Keep in mind, that user confirmations by email and SMS are not transactional by nature and should be only performed after successful completion of the transaction.
So, you may create a controller which will call a transactional BookingService and non-transactional NotificationService:
@WebServlet("/book")
public class BookingServlet extends HttpServlet {
@Resource
NotificationService notificationService;
@Resource
BookingService bookingService;
@Override
public void doPost(...) {
bookingService.booking(...);
notificationService.confirmUserByMail(...);
notificationService.confirmUserBySMS(...);
}
}
@Stateless
public class BookingServiceImpl implements BookingService {
@Resource
private DataSource dataSource;
@TransactionAttribute(REQUIRED)
@Override
public void booking(...) {
bookRooms(...);
makePayment(...);
}
private void bookRooms(...) {
//use dataSource here
}
private void makePayment(...) {
//use dataSource here
}
}
@Stateless
public class NotificationServiceImpl implements NotificationService {
@Override
public void notifyUserByMail(...) {
...
}
@Override
public void notifyUserBySMS(...) {
...
}
}
Upvotes: 1
Reputation: 9102
Your pseudocode implies that by the time this method is called the hotel details / payment details have already been captured by the user. There are typically two ways to go about designing such systems. This would require a decision whether to actually lock a room when a user has selected a room and is taking time while filling other details like payments etc. This is similar to Pessimistic lock in programmic languages / databases. You would need to show your user on the UI that he has to complete the transaction in x time else he would have to start again. In the application/database you have to make sure the selected rooms are locked and cannot be selected by anyone else for that particular time interval. In your data model (schema) you can add a flag to indicate if the rooms are selected, so that when another user searches for rooms this particular room(s) do not show up and are not selectable. Another approach is to use Optimistic locking where at the time of final logical transaction commit ( when you booking() method is called) - you check for the availability of the room and if already booked by another logical transaction - take the user to the beginning of the booking process. This is usually not like by customers of sites like hotel booking and the first method is generally a good user experience.
Upvotes: 1
Reputation: 11
Easiest way is add locks in your code or use locks provided by database.You can use volatile or other concurrent tools in java.
If the amount of user is not too large,you can use message queue.Visit from user is encapsulated into object, put the object into the queue and wait for process by threads. It's gonna cost a lot of memory space if there are too many users.

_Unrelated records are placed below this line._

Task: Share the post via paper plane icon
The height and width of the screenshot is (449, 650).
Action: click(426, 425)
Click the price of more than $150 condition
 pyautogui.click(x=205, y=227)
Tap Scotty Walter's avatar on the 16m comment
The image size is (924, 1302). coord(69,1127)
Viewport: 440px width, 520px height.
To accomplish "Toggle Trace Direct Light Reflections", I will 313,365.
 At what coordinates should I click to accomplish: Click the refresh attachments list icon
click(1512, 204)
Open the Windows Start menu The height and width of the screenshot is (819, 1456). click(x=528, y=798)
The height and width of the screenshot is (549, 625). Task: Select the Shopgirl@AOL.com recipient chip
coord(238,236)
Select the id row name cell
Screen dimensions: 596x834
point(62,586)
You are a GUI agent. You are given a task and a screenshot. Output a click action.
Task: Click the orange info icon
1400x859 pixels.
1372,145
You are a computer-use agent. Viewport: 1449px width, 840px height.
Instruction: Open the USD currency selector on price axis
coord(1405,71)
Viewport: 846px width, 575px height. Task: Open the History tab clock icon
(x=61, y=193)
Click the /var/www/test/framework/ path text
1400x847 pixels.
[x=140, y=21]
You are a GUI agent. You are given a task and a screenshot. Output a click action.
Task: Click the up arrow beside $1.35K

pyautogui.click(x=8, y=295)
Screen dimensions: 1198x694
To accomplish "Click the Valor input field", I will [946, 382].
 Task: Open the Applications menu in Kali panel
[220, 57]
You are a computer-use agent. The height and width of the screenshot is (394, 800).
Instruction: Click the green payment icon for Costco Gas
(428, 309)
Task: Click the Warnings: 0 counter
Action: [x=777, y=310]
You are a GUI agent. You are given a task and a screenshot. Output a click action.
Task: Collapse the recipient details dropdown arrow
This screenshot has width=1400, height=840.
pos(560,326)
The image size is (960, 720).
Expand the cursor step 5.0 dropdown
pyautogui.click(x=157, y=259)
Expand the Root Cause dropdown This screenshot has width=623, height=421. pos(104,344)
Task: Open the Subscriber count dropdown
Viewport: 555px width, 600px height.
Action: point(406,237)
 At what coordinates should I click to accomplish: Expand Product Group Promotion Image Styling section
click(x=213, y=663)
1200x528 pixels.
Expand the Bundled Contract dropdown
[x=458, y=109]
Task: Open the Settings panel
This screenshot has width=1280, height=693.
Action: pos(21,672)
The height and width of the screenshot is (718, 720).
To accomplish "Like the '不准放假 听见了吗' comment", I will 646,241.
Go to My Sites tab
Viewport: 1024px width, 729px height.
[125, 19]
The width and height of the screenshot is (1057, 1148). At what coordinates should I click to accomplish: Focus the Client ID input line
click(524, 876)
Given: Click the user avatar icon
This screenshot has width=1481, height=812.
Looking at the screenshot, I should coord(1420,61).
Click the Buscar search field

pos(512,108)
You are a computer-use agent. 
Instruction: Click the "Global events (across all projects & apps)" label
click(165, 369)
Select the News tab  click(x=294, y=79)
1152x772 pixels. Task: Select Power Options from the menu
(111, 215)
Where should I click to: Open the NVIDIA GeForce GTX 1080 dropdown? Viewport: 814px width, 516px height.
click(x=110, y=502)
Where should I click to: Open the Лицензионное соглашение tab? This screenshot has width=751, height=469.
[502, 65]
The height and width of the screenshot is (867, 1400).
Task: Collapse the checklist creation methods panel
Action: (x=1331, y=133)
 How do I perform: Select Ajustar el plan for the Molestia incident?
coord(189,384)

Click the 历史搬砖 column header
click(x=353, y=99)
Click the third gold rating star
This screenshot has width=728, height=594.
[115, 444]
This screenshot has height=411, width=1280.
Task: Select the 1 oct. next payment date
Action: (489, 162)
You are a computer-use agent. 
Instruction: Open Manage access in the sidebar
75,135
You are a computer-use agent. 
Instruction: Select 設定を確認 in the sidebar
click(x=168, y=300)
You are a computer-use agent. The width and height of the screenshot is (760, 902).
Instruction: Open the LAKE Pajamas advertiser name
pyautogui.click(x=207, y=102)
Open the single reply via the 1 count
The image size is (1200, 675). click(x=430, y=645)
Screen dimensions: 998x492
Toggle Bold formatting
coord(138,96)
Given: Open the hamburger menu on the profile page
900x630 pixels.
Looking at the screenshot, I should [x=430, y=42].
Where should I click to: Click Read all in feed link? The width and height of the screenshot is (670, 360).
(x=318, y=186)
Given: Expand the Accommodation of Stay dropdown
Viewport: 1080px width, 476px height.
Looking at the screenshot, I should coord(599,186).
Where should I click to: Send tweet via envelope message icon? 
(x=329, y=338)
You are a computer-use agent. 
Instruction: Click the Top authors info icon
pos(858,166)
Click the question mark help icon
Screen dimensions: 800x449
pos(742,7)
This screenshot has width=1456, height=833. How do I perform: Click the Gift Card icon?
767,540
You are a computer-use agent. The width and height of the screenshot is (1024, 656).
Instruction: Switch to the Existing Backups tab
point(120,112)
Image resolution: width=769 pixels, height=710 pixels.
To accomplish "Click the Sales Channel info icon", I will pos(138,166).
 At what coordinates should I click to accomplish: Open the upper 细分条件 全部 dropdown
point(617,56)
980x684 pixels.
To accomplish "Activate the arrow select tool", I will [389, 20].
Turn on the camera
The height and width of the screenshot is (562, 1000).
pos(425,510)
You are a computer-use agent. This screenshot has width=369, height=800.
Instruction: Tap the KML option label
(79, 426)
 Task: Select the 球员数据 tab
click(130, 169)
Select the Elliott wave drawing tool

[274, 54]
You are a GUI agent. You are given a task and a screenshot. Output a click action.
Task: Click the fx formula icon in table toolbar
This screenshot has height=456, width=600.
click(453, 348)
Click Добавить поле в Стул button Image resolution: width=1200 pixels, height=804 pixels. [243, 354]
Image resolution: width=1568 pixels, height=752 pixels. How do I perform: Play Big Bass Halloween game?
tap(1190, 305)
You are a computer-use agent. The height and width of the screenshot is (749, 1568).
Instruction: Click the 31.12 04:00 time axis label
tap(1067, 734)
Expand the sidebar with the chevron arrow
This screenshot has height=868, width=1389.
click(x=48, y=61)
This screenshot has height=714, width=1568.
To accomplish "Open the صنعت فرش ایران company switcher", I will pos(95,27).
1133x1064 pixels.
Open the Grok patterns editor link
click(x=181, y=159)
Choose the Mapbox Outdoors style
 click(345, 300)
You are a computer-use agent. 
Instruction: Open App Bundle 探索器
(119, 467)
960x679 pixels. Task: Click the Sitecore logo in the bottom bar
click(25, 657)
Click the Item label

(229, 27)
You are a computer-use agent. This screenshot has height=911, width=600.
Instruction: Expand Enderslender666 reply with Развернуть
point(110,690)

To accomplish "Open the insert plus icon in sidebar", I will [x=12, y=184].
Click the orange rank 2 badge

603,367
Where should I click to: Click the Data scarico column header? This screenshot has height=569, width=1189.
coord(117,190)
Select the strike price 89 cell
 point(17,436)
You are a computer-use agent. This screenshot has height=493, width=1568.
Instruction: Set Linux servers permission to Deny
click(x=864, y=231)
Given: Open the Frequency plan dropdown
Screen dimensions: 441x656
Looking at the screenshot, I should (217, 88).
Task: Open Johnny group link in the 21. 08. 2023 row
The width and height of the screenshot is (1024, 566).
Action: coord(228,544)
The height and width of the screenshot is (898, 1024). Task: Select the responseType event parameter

I've heard another way called Optimistic lock,but I've never used it in practice,you can try.
ps If the amount of user is very large,perhaps you should use cache like Memcached.Manipulate datas in the memory and map these changes to database later
Upvotes: 1
Reputation: 317
I'm sure there are high level ways to do this but I would just use a simple boolean isFull and have it become true when a booking is made.
boolean roomIsFull = false;
if (roomIsFull)
{
//Sir this room is already booked. Please Pick Another.
}
else
{
//Do your stuff.
roomIsFull = true;
}
Then you can still use your current code.
To ensure that a room is only booked once one can use the synchronized keyword to ensure that the method can be used once( not the best since two different rooms can't be booked at once)
Other option is to use volatile keyword so if a room object is being accessed other methods can see that.